Flat Rock Middle, after all, was one of Sandy Creek's feeder schools.
It was even worse, of course, when Elijah picked up boxing for a few years. Tamie heard the chatter --"That's Holyfield's kid … my son is ready for him" -- and it bothered her that it was loud enough for her 8-year-old child to hear.
Elijah absorbs it all in perhaps the only way a young man can while maintaining a healthy self-image: as a sign of respect for his father, not of disrespect to a son. He takes pride in the last name, always seeking to uplift it, but with an undercurrent of determination to establish his first name.
"I've never tried to compete against my dad. It's never been like that for me," he said. "But at the same time, I don't know anyone who wants to be recognized because of someone else. I just want to be the best Elijah possible."
At the NFL Scouting Combine earlier this month, Holyfield stepped to a podium for a media session to discuss his future in pro football with reporters, and in a mere 15 minutes, he was instead peppered with half a dozen questions about his father.
He answered them all without even a trace of frustration.

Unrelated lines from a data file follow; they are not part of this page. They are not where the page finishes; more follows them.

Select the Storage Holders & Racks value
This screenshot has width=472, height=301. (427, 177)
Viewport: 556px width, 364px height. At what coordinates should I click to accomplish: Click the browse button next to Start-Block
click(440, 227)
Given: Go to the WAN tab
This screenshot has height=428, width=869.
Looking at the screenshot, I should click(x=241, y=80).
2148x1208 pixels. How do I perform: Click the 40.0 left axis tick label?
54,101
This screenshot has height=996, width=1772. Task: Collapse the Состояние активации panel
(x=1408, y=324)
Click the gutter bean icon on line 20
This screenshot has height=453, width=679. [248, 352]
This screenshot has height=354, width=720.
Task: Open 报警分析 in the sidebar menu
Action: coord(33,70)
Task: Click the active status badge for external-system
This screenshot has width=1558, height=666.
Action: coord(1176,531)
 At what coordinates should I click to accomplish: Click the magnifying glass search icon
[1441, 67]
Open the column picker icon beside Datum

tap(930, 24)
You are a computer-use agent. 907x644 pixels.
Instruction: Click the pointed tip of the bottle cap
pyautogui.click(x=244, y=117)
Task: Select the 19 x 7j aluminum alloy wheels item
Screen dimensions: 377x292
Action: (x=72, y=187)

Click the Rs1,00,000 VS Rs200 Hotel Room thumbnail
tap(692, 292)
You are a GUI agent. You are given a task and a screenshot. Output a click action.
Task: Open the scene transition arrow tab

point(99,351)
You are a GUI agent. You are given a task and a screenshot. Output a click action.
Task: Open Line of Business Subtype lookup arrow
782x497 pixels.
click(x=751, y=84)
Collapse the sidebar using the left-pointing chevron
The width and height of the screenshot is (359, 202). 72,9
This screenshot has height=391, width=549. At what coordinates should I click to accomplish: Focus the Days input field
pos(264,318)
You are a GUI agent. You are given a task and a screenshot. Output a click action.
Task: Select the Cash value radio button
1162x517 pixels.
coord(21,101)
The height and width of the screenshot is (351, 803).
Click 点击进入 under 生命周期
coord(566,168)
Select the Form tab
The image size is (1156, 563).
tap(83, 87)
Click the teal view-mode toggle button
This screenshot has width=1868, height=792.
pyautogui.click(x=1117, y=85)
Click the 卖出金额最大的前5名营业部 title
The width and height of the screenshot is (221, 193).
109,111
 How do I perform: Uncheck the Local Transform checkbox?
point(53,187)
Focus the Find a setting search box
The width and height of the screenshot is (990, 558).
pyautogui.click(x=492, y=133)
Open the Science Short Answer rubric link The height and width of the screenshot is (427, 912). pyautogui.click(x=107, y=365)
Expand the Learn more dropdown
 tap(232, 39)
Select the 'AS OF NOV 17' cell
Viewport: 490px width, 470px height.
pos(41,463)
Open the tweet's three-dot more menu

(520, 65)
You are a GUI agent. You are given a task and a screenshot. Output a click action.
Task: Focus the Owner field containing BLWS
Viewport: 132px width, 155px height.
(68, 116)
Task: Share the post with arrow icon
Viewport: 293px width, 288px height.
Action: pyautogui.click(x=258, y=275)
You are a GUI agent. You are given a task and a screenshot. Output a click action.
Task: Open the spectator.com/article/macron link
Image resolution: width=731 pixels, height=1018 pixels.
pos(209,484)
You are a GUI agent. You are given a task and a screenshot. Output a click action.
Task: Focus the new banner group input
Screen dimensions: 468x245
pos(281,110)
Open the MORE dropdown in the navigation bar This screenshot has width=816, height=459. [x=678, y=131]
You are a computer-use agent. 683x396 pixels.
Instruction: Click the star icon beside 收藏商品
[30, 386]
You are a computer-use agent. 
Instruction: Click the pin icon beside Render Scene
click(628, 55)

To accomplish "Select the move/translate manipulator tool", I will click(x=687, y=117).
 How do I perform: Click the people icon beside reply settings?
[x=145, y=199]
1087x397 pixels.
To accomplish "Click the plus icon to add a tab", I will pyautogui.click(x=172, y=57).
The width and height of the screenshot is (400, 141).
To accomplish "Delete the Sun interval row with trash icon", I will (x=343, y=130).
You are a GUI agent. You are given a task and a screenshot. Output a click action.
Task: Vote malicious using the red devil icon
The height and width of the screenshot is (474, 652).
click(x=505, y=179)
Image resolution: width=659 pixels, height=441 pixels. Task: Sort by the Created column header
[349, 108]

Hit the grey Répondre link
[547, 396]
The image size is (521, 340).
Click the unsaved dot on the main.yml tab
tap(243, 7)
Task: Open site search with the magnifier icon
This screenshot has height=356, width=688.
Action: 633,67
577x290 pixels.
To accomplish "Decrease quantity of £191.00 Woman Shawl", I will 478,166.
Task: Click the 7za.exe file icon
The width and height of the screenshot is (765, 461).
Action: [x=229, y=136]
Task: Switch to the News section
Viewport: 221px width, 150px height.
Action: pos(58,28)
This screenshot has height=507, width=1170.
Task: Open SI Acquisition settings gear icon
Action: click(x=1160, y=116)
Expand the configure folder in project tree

One trait Elijah clearly has in common with his biological father is the way both handle public recognition with a certain grace -- approachable in any circumstance and, in most, even affable. Whatever popularity an NFL career adds to Elijah's profile, he won't mind the demands. After all, strangers still need to have to meet Elijah and hear his last name to make the connection.
Evander, on the other hand, is known the world over just by his face.
"Some people are famous in their town, famous in their state or even famous in their country. But his fame is world-wide, and that's a different thing," Elijah said. "I'm known all over Athens and a lot of people know me in Atlanta, but I can go to another state and nobody knows who I am."